Das Buch illustriert, unbeabsichtigt, den Exhibitionismus des Banalen, der – Love Parade und nachmittägliche Talk Shows lassen grüßen – ein Wesenszug der Medienindustrie ist. Auch der Aufmarsch der nackten Mannen im Reichstag war ja keineswegs als eine politische Demonstration oder ähnliches arrangiert, sondern als PR-Gag einschlägiger Zeitschriften. Irgendwie haben die vorgestellten Models wohl die Hoffnung, durch ihre öffentliche Entblößung sich selbst intensiver zu erfahren und schließlich neu, besser, vollkommener zurückgeschenkt zu bekommen. Doch in Wahrheit sind ihre Körper bloß Teil jener omnipräsenten medialen Bilderwelt geworden, von der ihre eigene Wahrnehmung und Vorstellungswelt zuvor geprägt worden ist.

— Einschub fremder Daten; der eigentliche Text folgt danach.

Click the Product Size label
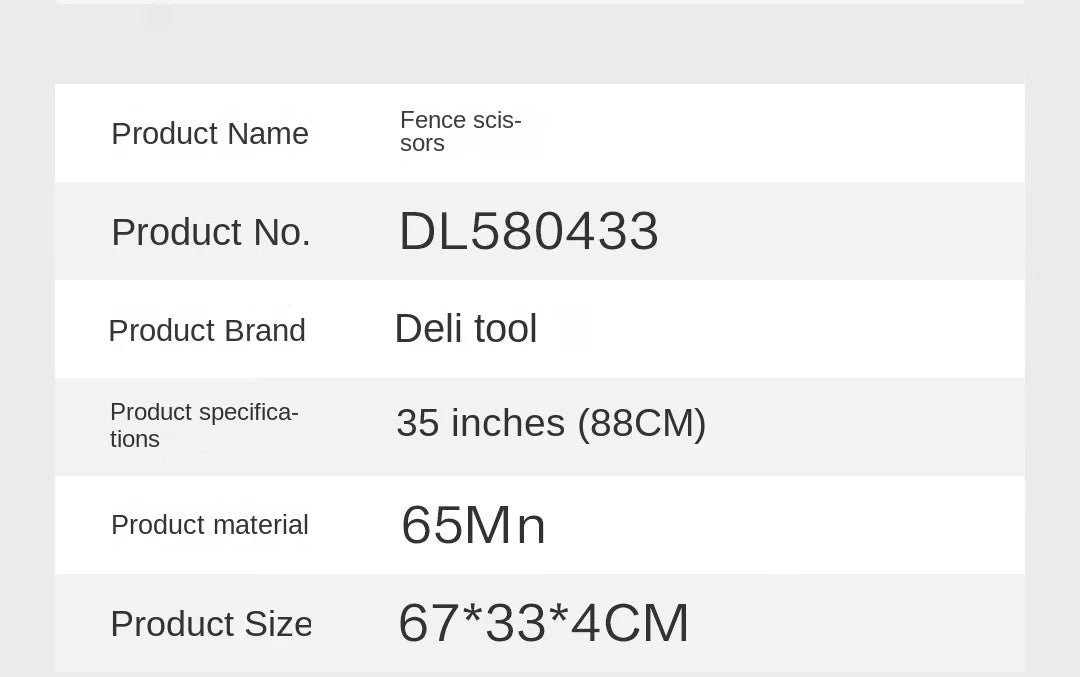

In diese Dialektik dringt der Autor leider nicht vor. Seine Interviews wirken merkwürdig verklemmt. Das Buch liest sich wie ein Vorwand, vergleichbar etwa den "Physique-Magazines" der zwanziger Jahre, in denen ein (homo-)erotisches Interesse durch die Zurschaustellung von sportlichen Aktivitäten sowohl drapiert als auch bedient wurde. Am Anfang stand anscheinend einfach der klammheimliche Wunsch, den schönen Interviewpartnern die Hand in den Schritt oder wenigstens auf die trainierten Oberschenkel zu legen. Und diesen Wunsch, das geben wir zu, machen die zahlreichen Bilder in Farbe und Schwarzweiß allemal verständlich!